**本文**:

この文章は、実は前半まで含むと実際はかなり長い文章になります。
よりシンプルな構成の例文を書くと、

A.（事務所は）移転したばかりで、職員はいったりきたりで大変そうでした。
　　＝（事務所は）移転したばかりでした。それで職員はいったりきたりのため大変そうでした。　　　
B.（事務所は）移転したばかりで、職員はいったりきたりで、大変そうでした。
　　＝（事務所は）移転したばかりでした。それで職員はいったりきたりでした。それで大変そうでした。
C.（事務所は）移転したばかりで職員はいったりきたりで、大変そうでした。
　　＝（事務所が）移転したばかりのため職員はいったりきたりでした。それで大変そうでした。

A,B,Cはそれぞれ、読点の位置により、筆者の意図している文章の切れ目が分かれると思います。つまり意味上のかたまりを分ける場所が異なるわけです。
A,B,Cすべての文章が理論上可能ですが、BやとくにCは、最後の文章がとても短くなるため、（少なくとも私には）とても不自然に見えます。あえて最後の文章を短く書いて目立たせるという修辞学的な効果に期待しているのならアリでしょうが、「職員は行ったり来たりで大変そうでした。」「職員は頻回な往復で大変そうでした。」というような文章で、「職員は行ったり来たりでした。それで大変そうでした。」「職員は頻回な往復でした。それで大変そうでした。」というふうに解釈するのは（少なくとも私には）不自然だと思います。

今回の文章で何が違うかというと、「ずっと泣いていて、」では明らかに読点で文章が途切れるため、Cの選択肢はないだろう、というところと、「AたりBたり」と本来はひとまとまりの意味と解釈すべきと（私には）思われる部位が長くなったため、真ん中に読点がはいって、いわば「行ったり、来たりで」というような介入が入っている点だと思います。

A. (赤ちゃんは）まだ産まれて2ヶ月でずっと泣いていて、友達は抱っこしたり、授乳させたりで忙しそうでした。
　＝(赤ちゃんは）まだ産まれて2ヶ月でずっと泣いていました。それで友達は抱っこしたり授乳させたりのため忙しそうでした。

B.(赤ちゃんは）まだ産まれて2ヶ月でずっと泣いていて、友達は抱っこしたり、授乳させたりで、忙しそうでした。
　＝(赤ちゃんは）まだ産まれて2ヶ月でずっと泣いていました。それで友達は抱っこしたり授乳させたりでした。それで忙しそうでした。

C. (赤ちゃんは）まだ産まれて2ヶ月でずっと泣いていて友達は抱っこしたり、授乳させたりで、忙しそうでした。
　＝（赤ちゃんは）まだ生まれて2か月でずっと泣いているがため友達はだっこしたり授乳させたりでした。それで忙しそうでした。

AもBも理論上は、解釈可能なのかもしれませんが、やはり私にはBの解釈は、後半の文章を不当に分けて不自然だと感じられます。最終結論の文章が不当に短い印象を持たざるを得ないからです。また、筆者が、あえて「泣いていて」と「抱っこしたり」の後に読点をつけているのに、「授乳させたり」の後には読点をつけていないのも重要ポイントと思われます。

**提供データ**:
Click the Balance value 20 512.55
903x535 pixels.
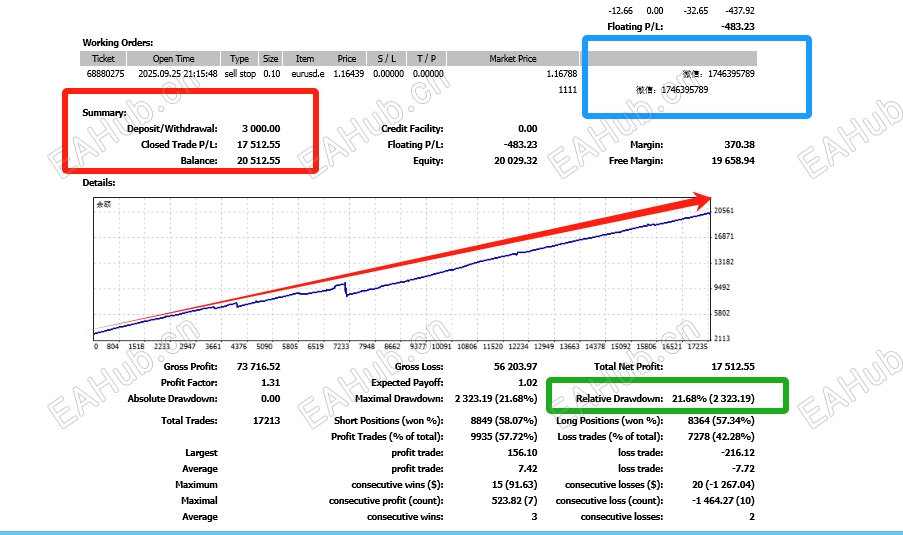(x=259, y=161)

* * *

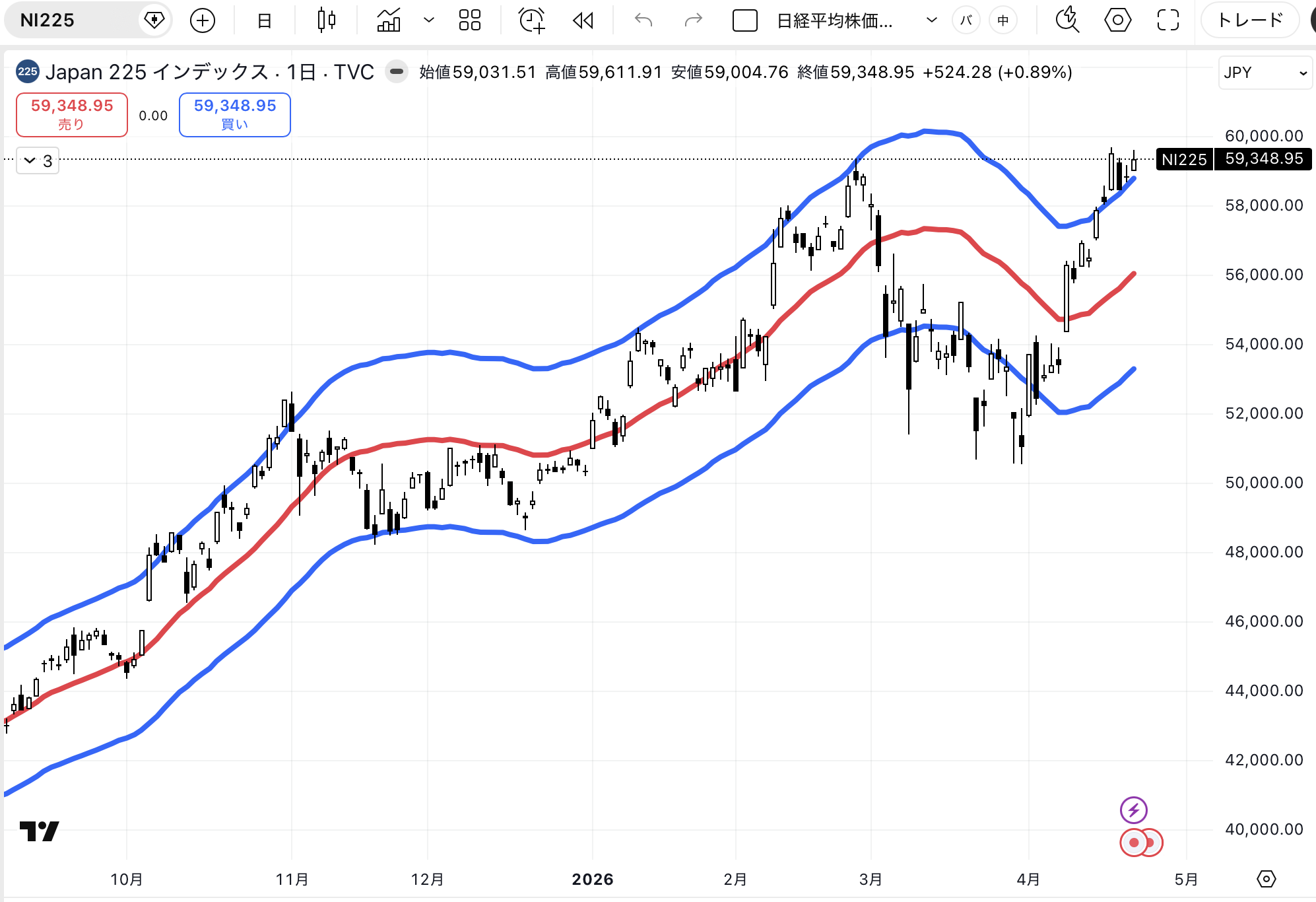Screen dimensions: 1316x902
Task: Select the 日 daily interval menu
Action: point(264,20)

**記述課題**: 読点の位置と文の区切りを論じた本文を、最後の文の後から書き継いでください。

**解答は以下**:
さらに、「僕はうなぎだ。」のうなぎ文と同じことで、理論上は文脈次第では可能なのですが、「僕の注文はウナギです。」と言う方が意味が明白になるのと同じ理屈で、「友達はだっこしたり授乳させたりでした。」というより「友達のうつになった原因はだっこしたり授乳させたりでした。」とか「友達が大変そうなのは、だっこしたり授乳させたりでした。」の文章構成の方が意味は分かりやすい。
「友達はだっこしたり授乳させたりでした。」という文は有りえるかもしれないが僕には不自然に思われます。単純にヘンじゃないでしょうか？　ちなみに「この宿は女の経営者だ。」は僕は全く違和感なくOKです。

「格助詞」と「だの連用形」という二つのチョイスがあって、どちらの答えが正解ですか、という国語のテストだったとして僕は前者を答えに選ぶ、ということになります。国文法的に、あるいは権威者の見解で正解は後者であったなら僕の答えは不正解ですが、僕は素人として前者の方がより合理的に思われるため好きです。最終的には好みの問題かな？
国文法的に後者でなければならない必然性があるのでしょうか？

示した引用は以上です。